Abstract: SA-PO315
Genetic Risk Factors for Kidney Disease in Type 1 Diabetes
Session Information
- Diabetic Kidney Disease: Clinical Pathology, Diagnostic and Treatment Advances
October 26, 2024 | Location: Exhibit Hall, Convention Center
Abstract Time: 10:00 AM - 12:00 PM
Category: Diabetic Kidney Disease
- 702 Diabetic Kidney Disease: Clinical
Authors
- Limonte, Christine P., University of Washington, Seattle, Washington, United States
- Gao, Xiaoyu, The George Washington University, Washington, District of Columbia, United States
- Bebu, Ionut, The George Washington University, Washington, District of Columbia, United States
- Karger, Amy B., University of Minnesota Twin Cities, Minneapolis, Minnesota, United States
- Lorenzi, Gayle, University of California San Diego, La Jolla, California, United States
- Perkins, Bruce A., University of Toronto, Toronto, Ontario, Canada
- De Boer, Ian, University of Washington, Seattle, Washington, United States
- Paterson, Andrew, University of Toronto, Toronto, Ontario, Canada
Background
The genetic risk factors underlying kidney disease in type 1 diabetes (T1D) remain poorly understood. We examined whether previously-established genetic risk scores (GRS) for eGFR and albuminuria from general population cohorts correlate with these measures in adults with T1D beyond established demographic and clinical risk factors in the Diabetes Control and Complications Trial (DCCT)/Epidemiology of Diabetes Interventions and Complications (EDIC) study.
Methods
We applied eGFR and albuminuria GRS derived previously in general population cohorts to 1,304 DCCT/EDIC participants with available genome-wide genotyping.

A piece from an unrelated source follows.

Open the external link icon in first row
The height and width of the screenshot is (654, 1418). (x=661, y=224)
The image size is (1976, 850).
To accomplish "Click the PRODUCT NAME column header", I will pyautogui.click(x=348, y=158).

Associations of eGFR GRS with continuous eGFR and of albuminuria GRS with continuous albumin excretion rate (AER) were assessed using linear regression models. Associations of eGFR GRS with incident eGFR <60 ml/min/1.73m2 and of albuminuria GRS with sustained AER > 30mg/24h and AER > 300 mg/24h were assessed using Cox proportional hazards models. Models were adjusted for age, sex, hemoglobin A1c, diabetes duration, systolic blood pressure, triglycerides, and beta-blocker use.
Results
Overall, participants had a mean age of 60 years and 53% were male. 49% of participants were randomized to intensive versus conventional glucose-lowering therapy in the DCCT. Participants were followed for a median (IQR) 35 (33, 37) years. eGFR GRS was significantly associated with continuous eGFR (2.7+0.3 ml/min/1.73m2 higher eGFR per 1 SD higher GRS; p<0.0001) and incident eGFR <60 ml/min/1.73m2 (HR=0.83 [95% CI 0.74, 0.93] per 1 SD higher GRS; p=0.001). Albuminuria GRS was significantly associated with incident AER >30mg/24h (HR=1.12 [95% CI 1.03, 1.23] per 1 SD higher GRS; p=0.01), but not incident AER >300mg/24h or continuous AER. Associations were similar in analyses stratified by the original DCCT treatment group assignment (intensive versus conventional insulin therapy).
Conclusion
Genetic factors that predict eGFR and albuminuria in the general population are similarly associated with these measures in adults with T1D after adjusting for demographic and diabetes-related clinical risk factors, including glycemic exposure as measured by hemoglobin A1c and by the original DCCT randomization to intensive versus conventional insulin therapy.